S2 - Model Source and Checkpoint
Table of contents
Source Code
The source code for the model is available at https://github.com/behzadhaki/GrooveTransformer.
This repository holds all the training data, model source definitions, and trained checkpoints.
Note that there are multiple models hosted here, but the one used in this chapter is located in model/Base directory.
A very detailed guide on how to use the models is available in the repository’s documentation.
Below is a quick guide on loading the pretrained model checkpoints, and using them to generate drum loops.
Downloading the Checkpoints
The checkpoints are available in the model/Base/monotonic_groove_transformer_v1/latest directory.
Each model also has a
.json
file that contains the model’s configuration. This file isNOT
required to load the model, but it is useful for understanding the model’s architecture and hyperparameters. Moreover, the name of the models is different than the paper, with the json configurations, you can find the corresponding model. Alternatively, use the following table to download the checkpoints directly.

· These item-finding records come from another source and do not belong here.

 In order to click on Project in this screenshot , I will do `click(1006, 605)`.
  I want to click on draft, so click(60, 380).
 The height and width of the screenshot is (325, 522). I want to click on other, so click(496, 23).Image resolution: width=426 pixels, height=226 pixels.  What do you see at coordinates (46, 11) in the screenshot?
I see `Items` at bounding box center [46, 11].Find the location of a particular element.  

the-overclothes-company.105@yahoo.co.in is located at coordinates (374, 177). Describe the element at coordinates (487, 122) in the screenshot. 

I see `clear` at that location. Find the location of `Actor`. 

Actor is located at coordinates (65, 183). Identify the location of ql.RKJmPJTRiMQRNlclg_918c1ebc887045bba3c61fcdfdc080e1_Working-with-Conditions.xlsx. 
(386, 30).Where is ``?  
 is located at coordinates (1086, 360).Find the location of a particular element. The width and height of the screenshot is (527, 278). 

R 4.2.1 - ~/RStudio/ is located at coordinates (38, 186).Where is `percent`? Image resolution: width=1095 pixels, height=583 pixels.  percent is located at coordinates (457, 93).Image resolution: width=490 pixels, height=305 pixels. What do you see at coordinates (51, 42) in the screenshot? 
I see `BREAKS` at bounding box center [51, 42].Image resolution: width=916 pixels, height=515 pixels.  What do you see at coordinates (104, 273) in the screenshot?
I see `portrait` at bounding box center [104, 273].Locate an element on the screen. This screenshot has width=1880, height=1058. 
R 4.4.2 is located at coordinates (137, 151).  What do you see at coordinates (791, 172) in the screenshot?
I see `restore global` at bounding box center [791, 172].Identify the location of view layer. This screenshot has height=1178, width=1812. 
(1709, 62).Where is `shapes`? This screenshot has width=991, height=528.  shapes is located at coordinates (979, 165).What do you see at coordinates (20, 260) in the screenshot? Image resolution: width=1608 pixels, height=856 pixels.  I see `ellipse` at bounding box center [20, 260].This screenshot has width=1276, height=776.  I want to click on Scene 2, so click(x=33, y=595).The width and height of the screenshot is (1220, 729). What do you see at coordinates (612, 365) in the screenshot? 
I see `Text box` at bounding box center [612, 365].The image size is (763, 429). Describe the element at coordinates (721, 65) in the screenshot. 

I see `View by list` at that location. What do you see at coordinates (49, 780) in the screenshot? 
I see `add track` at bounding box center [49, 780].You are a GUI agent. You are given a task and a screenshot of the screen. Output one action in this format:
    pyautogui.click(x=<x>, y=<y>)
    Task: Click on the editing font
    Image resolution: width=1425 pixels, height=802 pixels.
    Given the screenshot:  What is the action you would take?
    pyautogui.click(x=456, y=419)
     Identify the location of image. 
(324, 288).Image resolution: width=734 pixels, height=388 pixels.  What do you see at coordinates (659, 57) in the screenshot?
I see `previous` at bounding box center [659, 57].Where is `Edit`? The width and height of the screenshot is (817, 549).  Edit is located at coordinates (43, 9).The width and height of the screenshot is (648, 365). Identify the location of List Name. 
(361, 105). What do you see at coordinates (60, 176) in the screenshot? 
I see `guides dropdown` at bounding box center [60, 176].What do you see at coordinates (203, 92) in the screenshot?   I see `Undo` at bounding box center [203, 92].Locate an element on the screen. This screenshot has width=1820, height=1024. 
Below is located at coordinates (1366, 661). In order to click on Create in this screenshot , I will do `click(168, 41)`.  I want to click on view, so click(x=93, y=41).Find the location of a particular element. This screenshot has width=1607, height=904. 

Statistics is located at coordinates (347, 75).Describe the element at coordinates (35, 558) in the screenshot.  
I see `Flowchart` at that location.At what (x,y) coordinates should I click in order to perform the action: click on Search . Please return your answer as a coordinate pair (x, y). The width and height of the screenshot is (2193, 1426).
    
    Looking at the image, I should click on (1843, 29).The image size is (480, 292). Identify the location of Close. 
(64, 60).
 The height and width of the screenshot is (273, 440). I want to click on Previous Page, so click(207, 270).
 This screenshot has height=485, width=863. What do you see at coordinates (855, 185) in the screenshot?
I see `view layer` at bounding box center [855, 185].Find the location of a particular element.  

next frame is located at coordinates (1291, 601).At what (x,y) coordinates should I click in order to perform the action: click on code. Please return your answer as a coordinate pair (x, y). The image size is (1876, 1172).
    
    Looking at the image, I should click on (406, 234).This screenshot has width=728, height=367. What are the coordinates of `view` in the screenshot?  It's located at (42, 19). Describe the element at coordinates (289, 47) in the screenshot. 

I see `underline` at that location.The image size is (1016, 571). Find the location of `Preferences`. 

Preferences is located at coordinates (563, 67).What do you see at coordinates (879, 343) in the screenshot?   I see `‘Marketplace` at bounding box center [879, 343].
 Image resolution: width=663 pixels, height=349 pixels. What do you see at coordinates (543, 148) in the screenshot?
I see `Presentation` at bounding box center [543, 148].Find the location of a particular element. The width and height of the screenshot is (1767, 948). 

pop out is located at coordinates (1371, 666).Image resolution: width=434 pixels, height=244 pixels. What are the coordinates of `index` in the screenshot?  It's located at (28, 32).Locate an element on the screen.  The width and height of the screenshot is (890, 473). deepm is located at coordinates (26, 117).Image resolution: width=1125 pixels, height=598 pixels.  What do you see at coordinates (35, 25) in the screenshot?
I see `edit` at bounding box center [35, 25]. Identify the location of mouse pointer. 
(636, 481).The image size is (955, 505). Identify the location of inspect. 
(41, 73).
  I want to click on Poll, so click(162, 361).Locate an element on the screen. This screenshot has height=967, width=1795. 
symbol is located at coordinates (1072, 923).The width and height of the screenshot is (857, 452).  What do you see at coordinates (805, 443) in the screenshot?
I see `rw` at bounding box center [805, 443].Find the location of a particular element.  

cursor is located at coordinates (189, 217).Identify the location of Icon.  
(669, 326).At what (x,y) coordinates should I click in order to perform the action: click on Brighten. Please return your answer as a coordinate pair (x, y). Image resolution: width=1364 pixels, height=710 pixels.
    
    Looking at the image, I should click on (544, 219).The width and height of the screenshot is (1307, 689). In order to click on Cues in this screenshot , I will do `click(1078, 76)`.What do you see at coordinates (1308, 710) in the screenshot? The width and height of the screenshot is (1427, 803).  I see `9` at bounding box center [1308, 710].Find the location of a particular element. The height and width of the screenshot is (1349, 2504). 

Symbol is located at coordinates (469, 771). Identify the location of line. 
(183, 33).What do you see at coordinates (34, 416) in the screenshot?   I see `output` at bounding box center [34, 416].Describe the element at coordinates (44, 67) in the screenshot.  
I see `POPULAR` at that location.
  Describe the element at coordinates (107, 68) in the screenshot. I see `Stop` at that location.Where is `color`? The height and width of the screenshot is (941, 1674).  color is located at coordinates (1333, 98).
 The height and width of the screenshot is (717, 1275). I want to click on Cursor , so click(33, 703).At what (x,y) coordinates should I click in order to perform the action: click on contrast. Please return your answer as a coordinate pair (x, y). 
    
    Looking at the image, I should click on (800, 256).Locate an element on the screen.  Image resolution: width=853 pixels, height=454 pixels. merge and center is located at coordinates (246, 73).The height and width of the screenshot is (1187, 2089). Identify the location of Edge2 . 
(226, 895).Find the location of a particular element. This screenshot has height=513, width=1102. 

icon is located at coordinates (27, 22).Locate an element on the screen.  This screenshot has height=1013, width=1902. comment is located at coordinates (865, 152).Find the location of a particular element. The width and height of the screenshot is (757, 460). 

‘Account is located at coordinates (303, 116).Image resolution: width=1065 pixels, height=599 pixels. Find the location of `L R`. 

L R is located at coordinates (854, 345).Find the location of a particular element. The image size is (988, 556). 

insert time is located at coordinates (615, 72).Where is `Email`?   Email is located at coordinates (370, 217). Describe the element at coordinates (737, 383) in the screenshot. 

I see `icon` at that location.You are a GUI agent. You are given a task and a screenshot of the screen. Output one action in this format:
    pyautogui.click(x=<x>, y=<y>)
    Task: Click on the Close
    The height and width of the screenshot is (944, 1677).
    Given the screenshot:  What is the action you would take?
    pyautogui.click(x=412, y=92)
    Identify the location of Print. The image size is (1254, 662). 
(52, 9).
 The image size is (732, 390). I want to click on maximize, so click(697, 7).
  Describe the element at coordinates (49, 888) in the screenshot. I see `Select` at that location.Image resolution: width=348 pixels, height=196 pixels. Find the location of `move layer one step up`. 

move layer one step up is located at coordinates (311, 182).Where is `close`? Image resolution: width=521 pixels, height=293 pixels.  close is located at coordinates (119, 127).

Model Name | Checkpoint Name | |
---|---|---|
Model 1 | rosie-durian-248 | Download |
Model 2 | hopeful-gorge-252 | Download |
Model 3 | solar-shadow-247 | Download |
Model 4 | misunderstood-bush-246 | Download |
Loading the Checkpoints
Each model contains a .pth
file that can be loaded using the following code:
from helpers.BasicMonotonicGrooveTransformer.modelLoadersSamplers import load_mgt_model
model_path = "SomePathToTheModel.pth"
MonotonicGrooveTransformer = load_mgt_model(model_path)
Generating Drum Loops
To generate drum loops, you can use the following code:
from data import load_gmd_hvo_sequences
# 5.2 Pass groove to model and sample
from helpers import predict_using_mgt
voice_thresholds = [0.5] * 9 # Sampling threshold for each voice (kick, snare, chat, o hat, l tom, m tom, h tom, crash, ride)
voice_max_count_allowed = [32] * 9
input_groove_hvo = torch.rand((1, 32, 27))
output_hvo = predict_using_mgt(MonotonicGrooveTransformer, input_groove_hvo, voice_thresholds,
voice_max_count_allowed, return_concatenated=True)
output_hvo.shape